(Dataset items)
┏━━
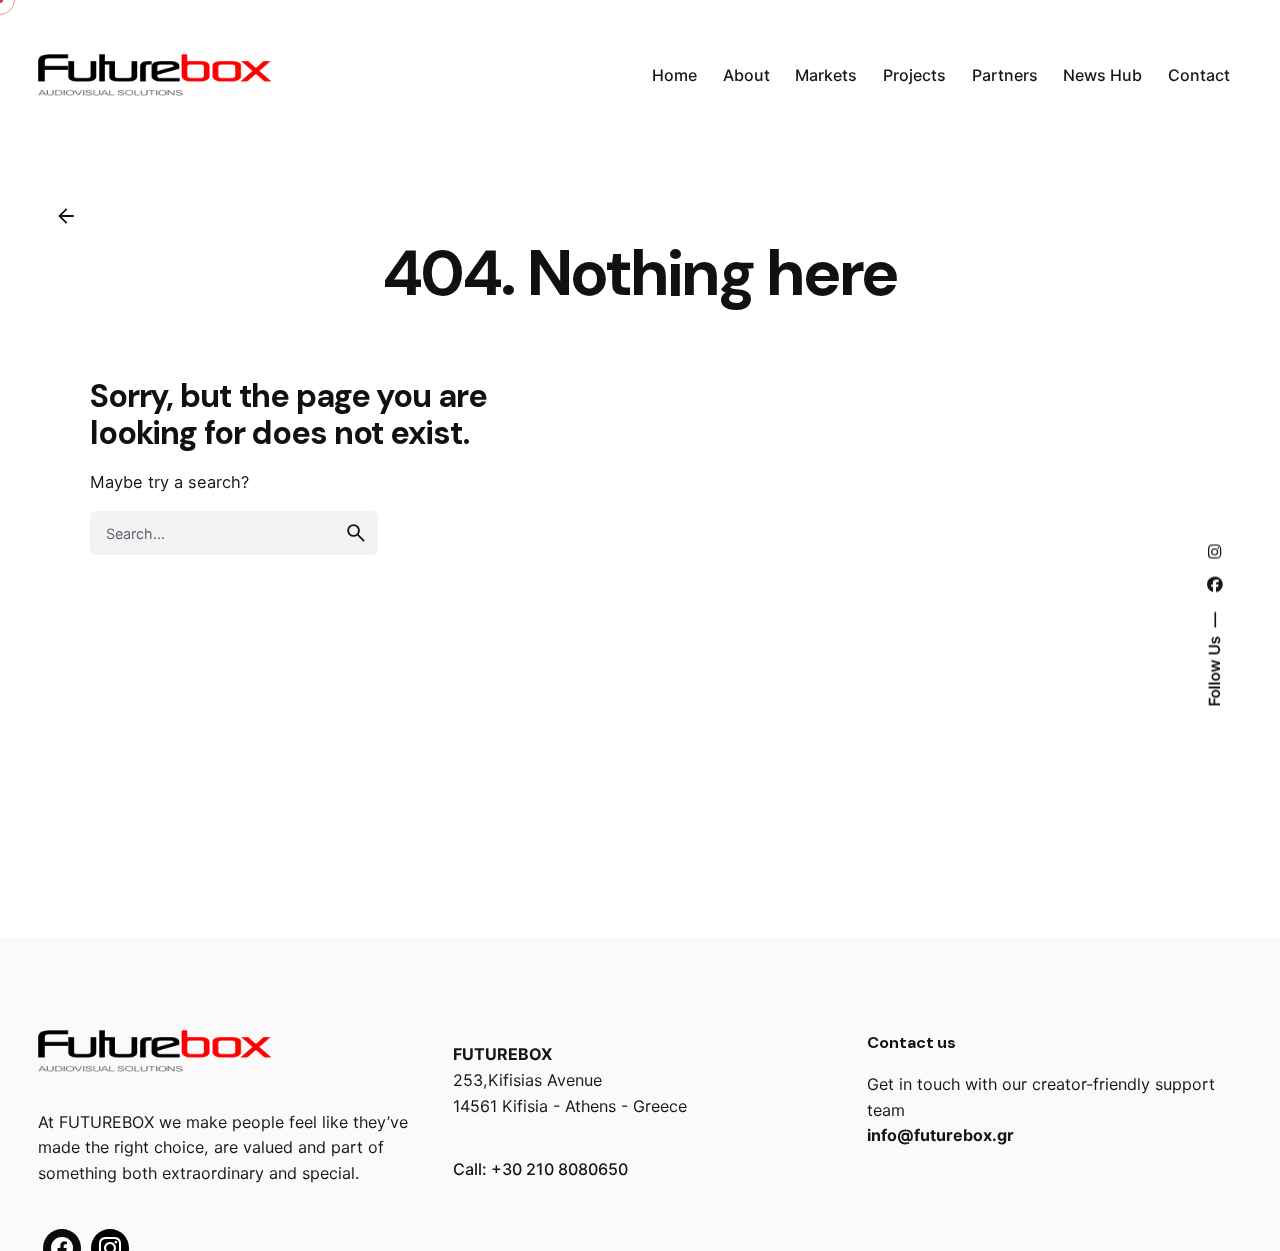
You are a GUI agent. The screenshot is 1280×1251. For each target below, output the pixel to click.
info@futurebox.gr (940, 1135)
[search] (356, 533)
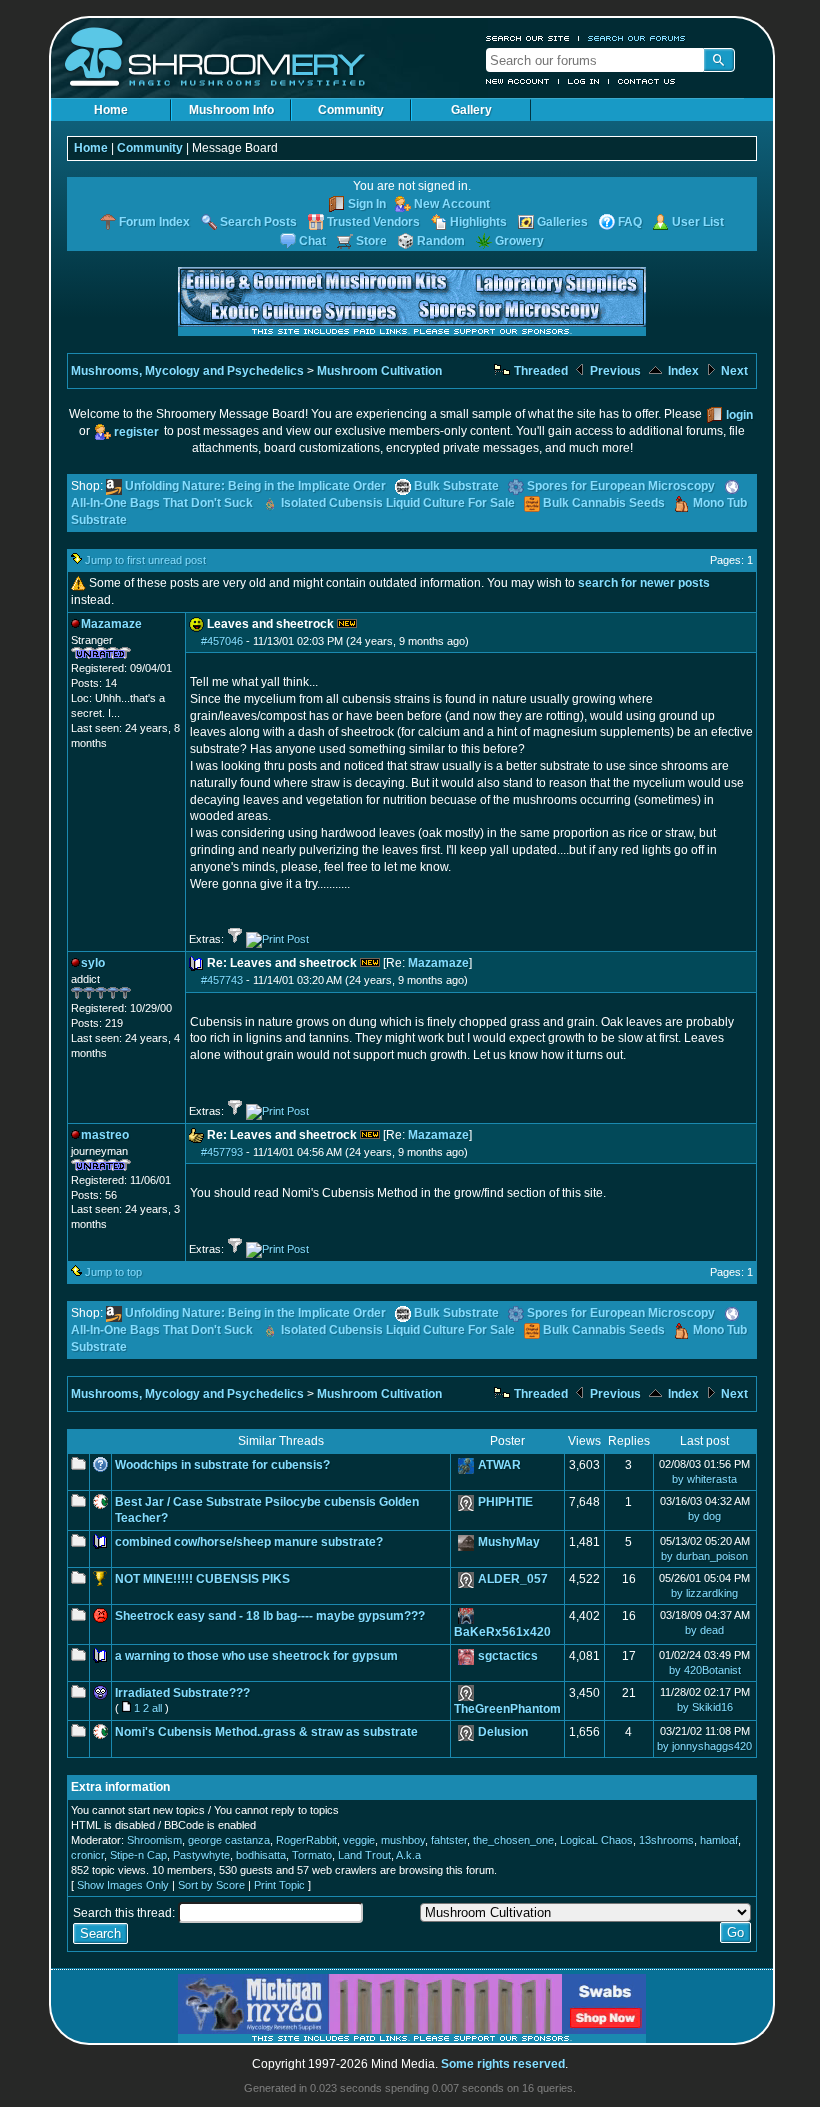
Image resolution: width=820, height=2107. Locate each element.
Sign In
┗━━
[Task goal]
Only text belongs in the copy: repeat each line of the data exactly and leave out the pictures.

[Exercise solution]
You are a GUI agent. The screenshot is 1280×1251. For each target below, output the pixel to click.
info@futurebox.gr (940, 1135)
[search] (356, 533)
Image resolution: width=820, height=2107. Locate each element.
Sign In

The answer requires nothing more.